Die Grünen Kandidatin Annalena Baerbock brach ihren Sommerurlaub ab, um in das betroffene Gebiet zu fahren, während der Fahnenträger der Sozialdemokraten, Finanzminister Olaf Scholz, „unbürokratische Hilfe“ versprach.

Das Nachrichtenmagazin Der Spiegel sagte, der Zusammenhang zwischen der globalen Erwärmung und den extremen Wetterereignissen wie den massiven Regenfällen in den letzten Tagen, die die Überschwemmungen verursachten, würde ein Schlaglicht auf die Reaktion der Kandidaten auf den Klimawandel lenken.

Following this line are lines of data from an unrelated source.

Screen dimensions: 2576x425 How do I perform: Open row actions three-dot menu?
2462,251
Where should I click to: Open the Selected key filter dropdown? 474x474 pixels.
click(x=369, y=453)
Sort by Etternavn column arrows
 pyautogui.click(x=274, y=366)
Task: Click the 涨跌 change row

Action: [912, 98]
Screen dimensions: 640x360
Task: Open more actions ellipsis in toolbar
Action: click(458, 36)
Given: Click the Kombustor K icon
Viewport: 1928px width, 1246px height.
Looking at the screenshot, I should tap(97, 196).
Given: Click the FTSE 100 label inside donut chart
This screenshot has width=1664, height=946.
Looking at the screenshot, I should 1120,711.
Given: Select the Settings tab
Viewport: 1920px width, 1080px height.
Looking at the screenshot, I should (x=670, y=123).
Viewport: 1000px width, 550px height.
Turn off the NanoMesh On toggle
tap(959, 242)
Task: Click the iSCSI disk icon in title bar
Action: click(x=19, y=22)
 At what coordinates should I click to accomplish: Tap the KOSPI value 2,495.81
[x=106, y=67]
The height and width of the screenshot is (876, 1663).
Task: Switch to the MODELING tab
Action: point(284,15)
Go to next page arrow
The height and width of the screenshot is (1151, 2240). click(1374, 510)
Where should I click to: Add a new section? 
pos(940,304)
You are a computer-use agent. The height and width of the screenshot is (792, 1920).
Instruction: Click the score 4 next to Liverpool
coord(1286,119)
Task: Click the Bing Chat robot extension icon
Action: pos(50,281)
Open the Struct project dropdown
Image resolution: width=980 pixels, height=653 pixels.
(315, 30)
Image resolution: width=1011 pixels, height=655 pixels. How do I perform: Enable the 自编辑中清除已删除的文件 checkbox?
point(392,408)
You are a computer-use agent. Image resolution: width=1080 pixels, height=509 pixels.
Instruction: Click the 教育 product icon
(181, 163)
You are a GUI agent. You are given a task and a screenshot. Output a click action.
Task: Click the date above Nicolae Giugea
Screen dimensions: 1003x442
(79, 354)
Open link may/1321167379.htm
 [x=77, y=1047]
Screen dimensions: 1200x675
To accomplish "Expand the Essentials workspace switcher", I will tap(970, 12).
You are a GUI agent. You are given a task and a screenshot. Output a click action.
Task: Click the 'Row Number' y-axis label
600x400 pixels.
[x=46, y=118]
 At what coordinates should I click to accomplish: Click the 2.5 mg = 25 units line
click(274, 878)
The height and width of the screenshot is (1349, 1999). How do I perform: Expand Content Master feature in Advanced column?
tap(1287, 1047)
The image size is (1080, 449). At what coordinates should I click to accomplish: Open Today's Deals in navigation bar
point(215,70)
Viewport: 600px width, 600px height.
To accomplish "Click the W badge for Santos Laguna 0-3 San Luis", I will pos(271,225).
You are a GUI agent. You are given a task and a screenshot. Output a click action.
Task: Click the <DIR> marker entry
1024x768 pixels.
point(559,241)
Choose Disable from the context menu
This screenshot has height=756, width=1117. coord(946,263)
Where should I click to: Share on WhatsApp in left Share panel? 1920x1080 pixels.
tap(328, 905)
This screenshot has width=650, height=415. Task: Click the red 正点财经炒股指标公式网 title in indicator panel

„In den kommenden Tagen wird es Bestätigungen geben, dass dies kein Thema für die Kampagne ist, aber natürlich ist es das“, sagte sie und verwies auf die erwartete Zunahme von Naturkatastrophen aufgrund des Klimanotstands.

„Die Leute wollen wissen, wie Politiker sie durch so etwas führen werden“, fügte sie weiter hinzu.

Im benachbarten Belgien stieg die Zahl der Todesopfer auf 20, da in einer Region mehr als 21.000 Menschen noch immer ohne Strom blieben.

Auch Luxemburg und die Niederlande wurden von den heftigen Regenfällen heimgesucht, die viele Gebiete überschwemmten und Tausende zur Evakuierung in der Stadt Maastricht zwangen.

Der luxemburgische Premierminister Xavier Bettel hat den von den Fluten erlittenen Bürgern ein erstes Soforthilfepaket in Höhe von 50 Millionen Euro (59 Millionen US-Dollar) zugesagt.